Task description
Extract the lines starting at the one containing "Given: Click the gray Cancel button" and ending at the one containing "Looking at the screenshot, I should (166, 284).", and reproduce them verbatim, omitting any pictures from your answer.

Supplied records
* Start *
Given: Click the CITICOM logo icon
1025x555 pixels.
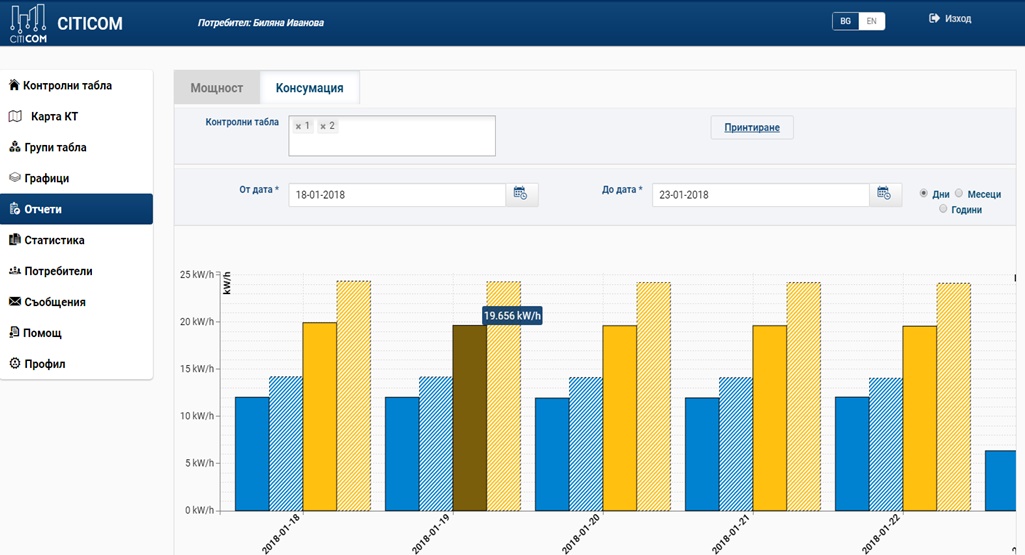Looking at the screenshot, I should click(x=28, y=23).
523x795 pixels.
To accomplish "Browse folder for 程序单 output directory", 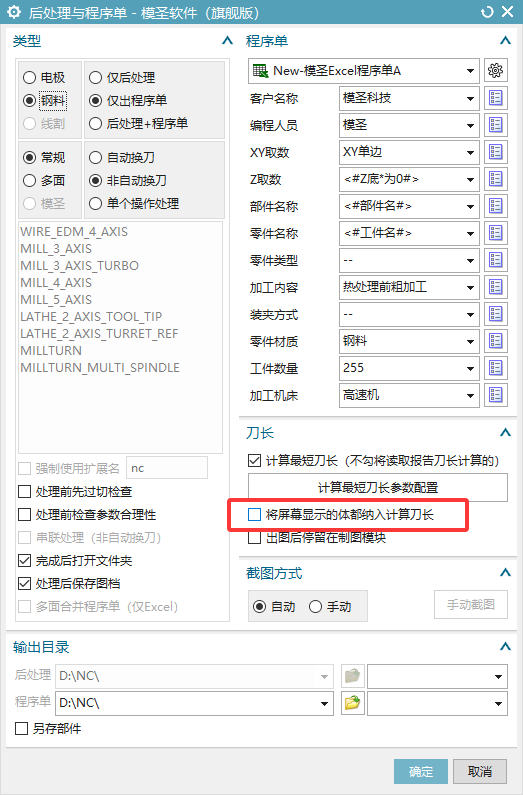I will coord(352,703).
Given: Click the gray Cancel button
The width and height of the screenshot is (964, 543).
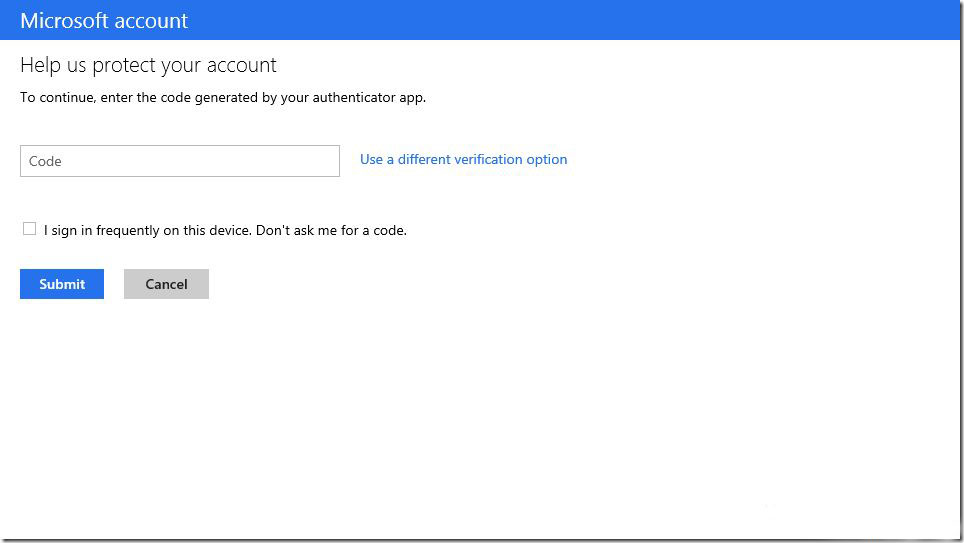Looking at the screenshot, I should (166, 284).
* End *
* Start *
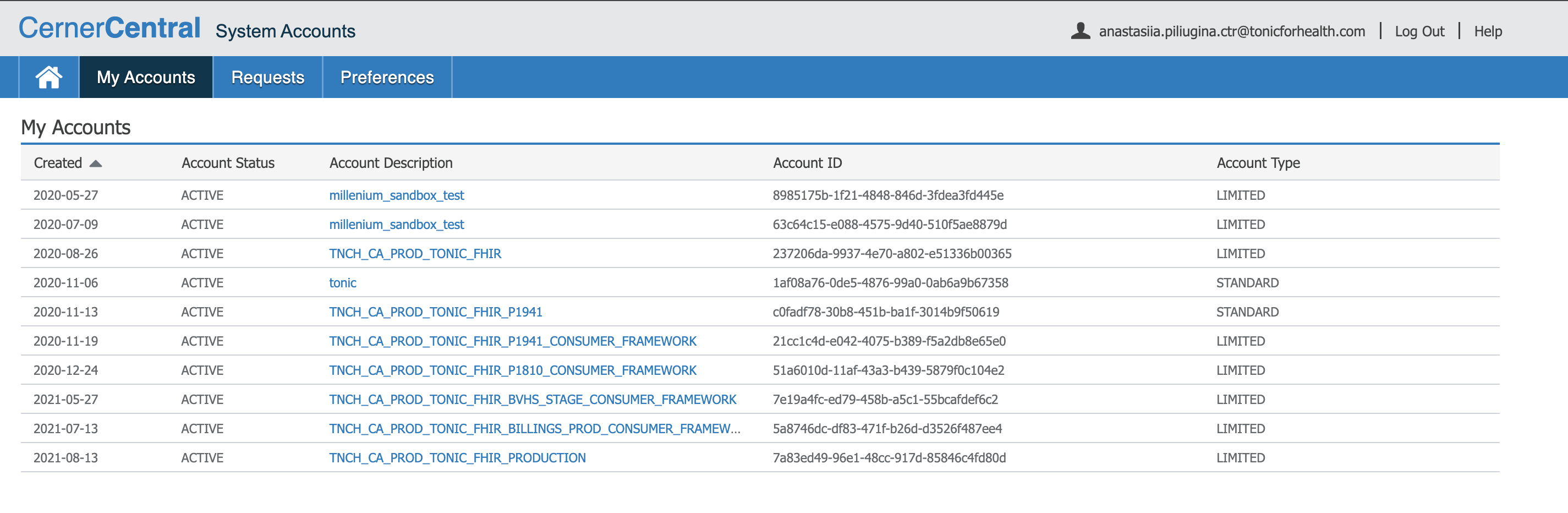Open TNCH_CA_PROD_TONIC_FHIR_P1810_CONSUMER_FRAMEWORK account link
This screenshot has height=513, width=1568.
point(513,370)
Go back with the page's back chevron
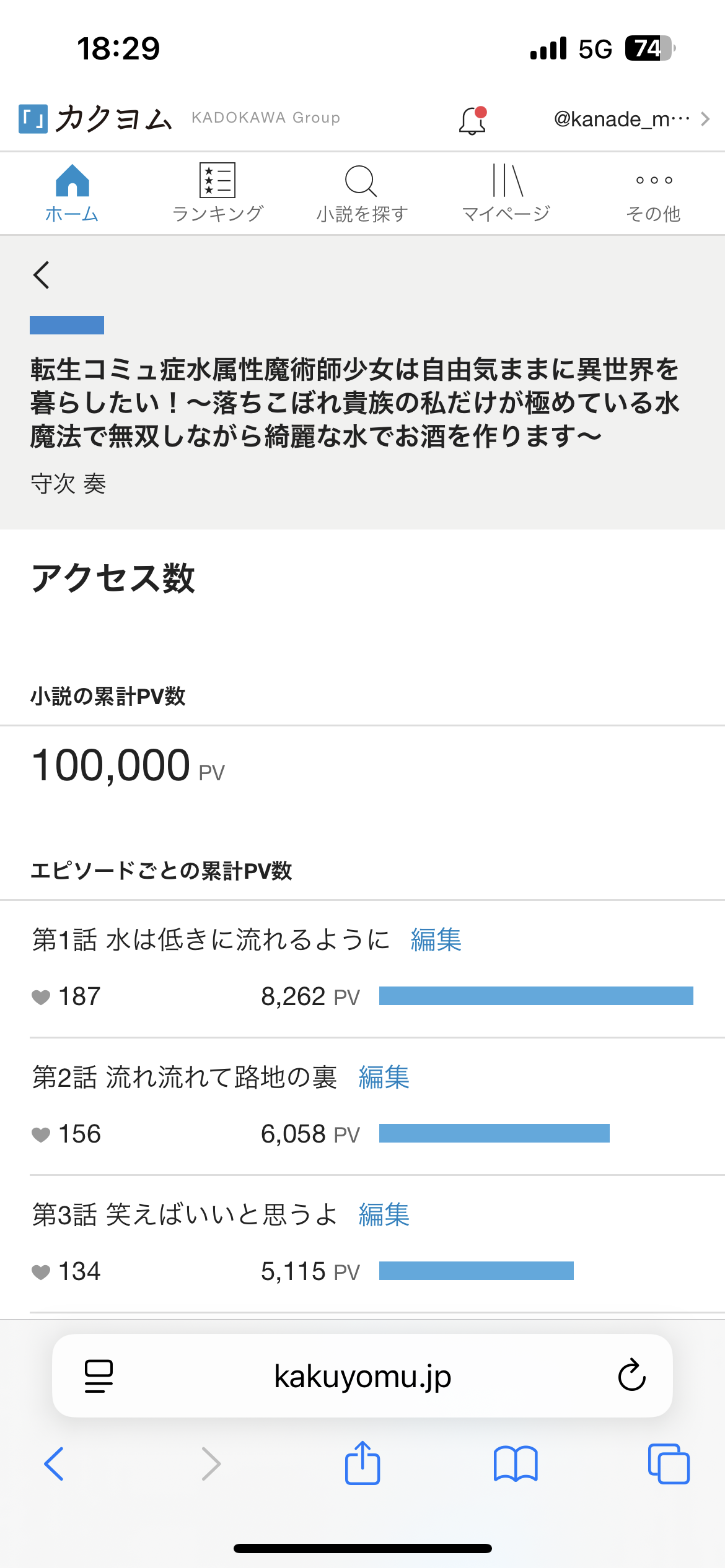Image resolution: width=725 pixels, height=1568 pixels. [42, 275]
* End *
Reply
Given: Click the gray Cancel button
The width and height of the screenshot is (964, 543).
Looking at the screenshot, I should (166, 284).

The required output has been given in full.